Drive de Nicolas Winding Refn : l’enfer des villes onanistes

DriveLos Angeles n’offre comme beaucoup de grandes villes qu’un simulacre de vedettariat (être cascadeur et doubler une star), un simulacre de vie sexuelle (appuyer sur le champignon), un simulacre d’amitié et de famille (aimer la famille d’un autre) : c’est le parcours ahurissant d’un anonyme joué par Ryan Gosling pour Nicolas Winding Refn.

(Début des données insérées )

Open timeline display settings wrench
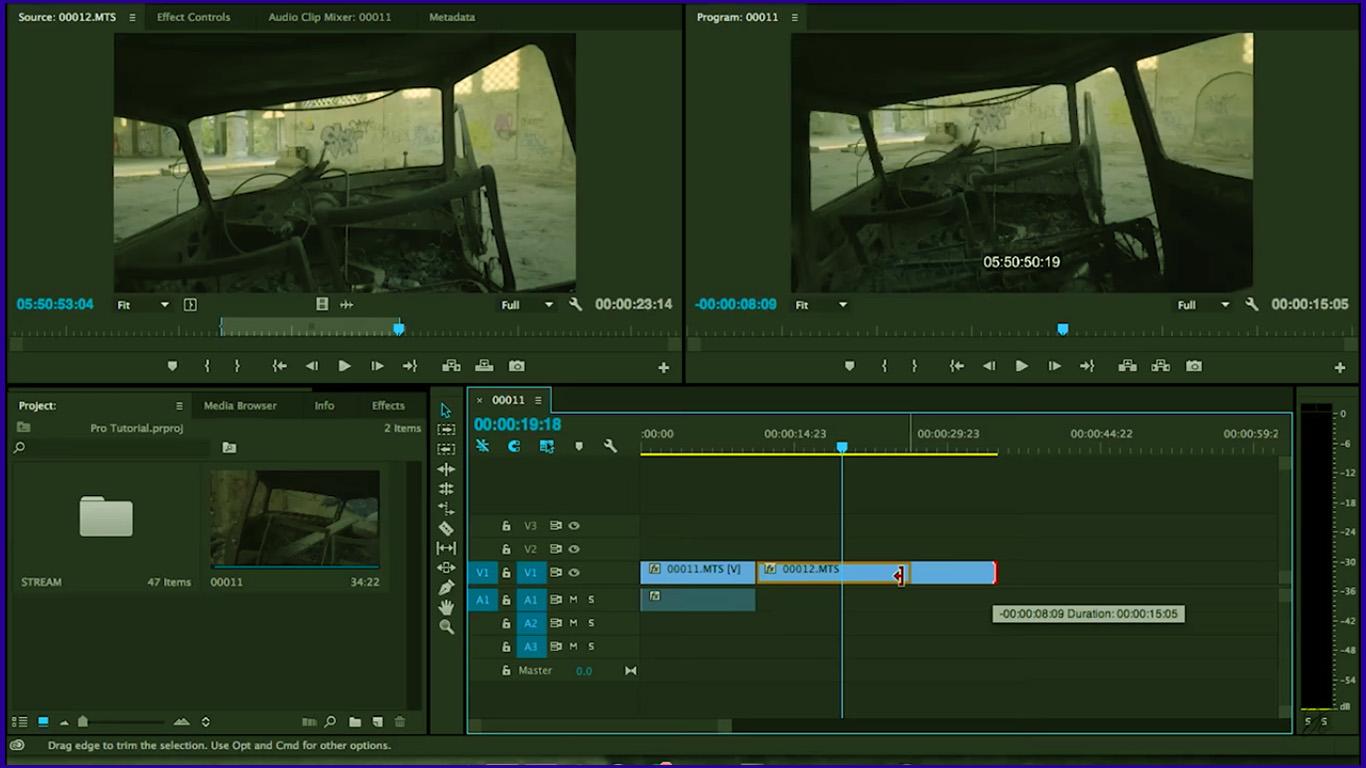Screen dimensions: 1366x768 click(x=610, y=446)
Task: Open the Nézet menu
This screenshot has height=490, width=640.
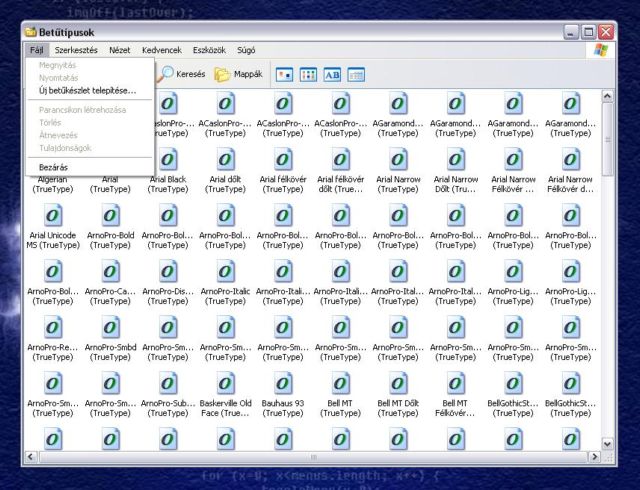Action: 119,48
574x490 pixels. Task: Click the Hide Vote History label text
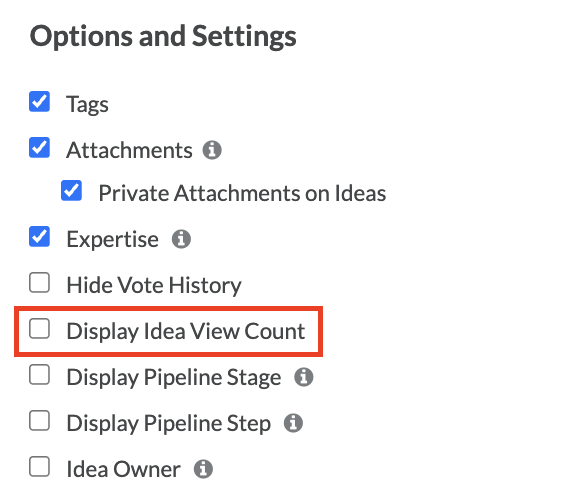(x=154, y=285)
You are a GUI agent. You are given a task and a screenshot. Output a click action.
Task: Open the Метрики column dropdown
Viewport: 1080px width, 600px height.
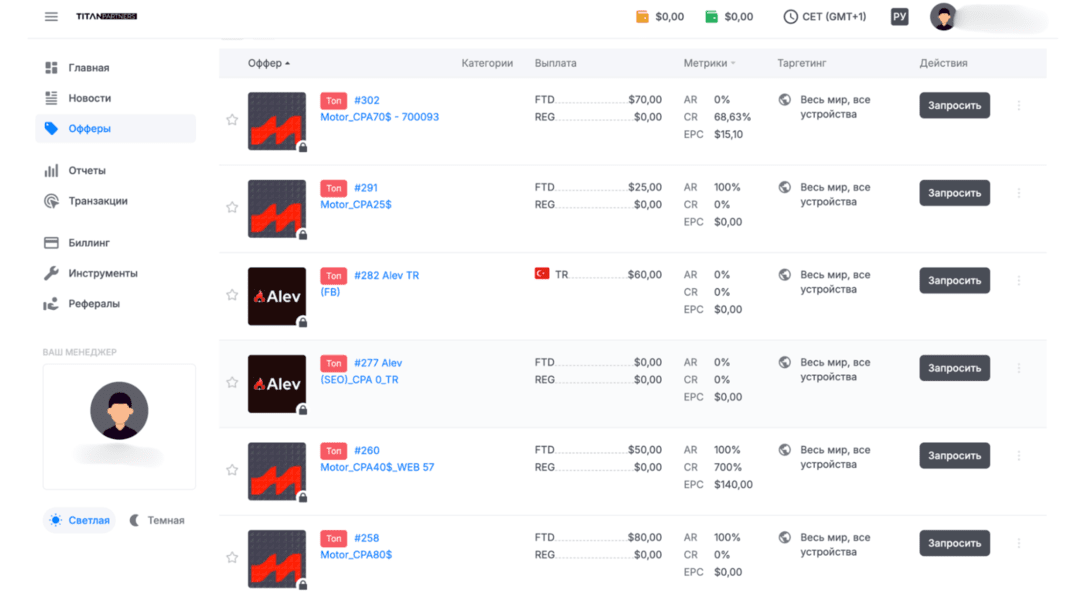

En plus, c’est servi par un grand cinéaste danois, révélé par la trilogie Pusher, consacrée à la mafia de son pays, qui mixait l’ambiance chaotique du Dogme à la violence urbaine et communautaire de Scorsese, puis Bronson et un film de viking un peu Herzog aux petits pieds.
Il compose une nouvelle partition pour son premier film hollywoodien, l’hypnose sensuelle d’un cascadeur qui consacre une partie de son temps à sortir des bandits de leur casse, jusqu’à ce qu’il tombe amoureux de sa belle voisine (Carey Mulligan, l’excellente comédienne d’Une éducation). Le petite amie de cette dernière sort de prison et embarque le chauffeur dans un règlement de comptes au sein de la pègre, menée par l’excellent Ron Perlman (La guerre du feu, Le nom de la rose, Hellboy, etc.).
L’histoire compte ici moins que le portrait d’un enfer doux où tout le monde peut mourir au son d’un moteur bien entretenu et d’un bon auto-radio, enveloppé par la déferlante sonore de la ville, grâce à la meilleure bande-son (hors musique) de l’année. Bienvenue en enfer.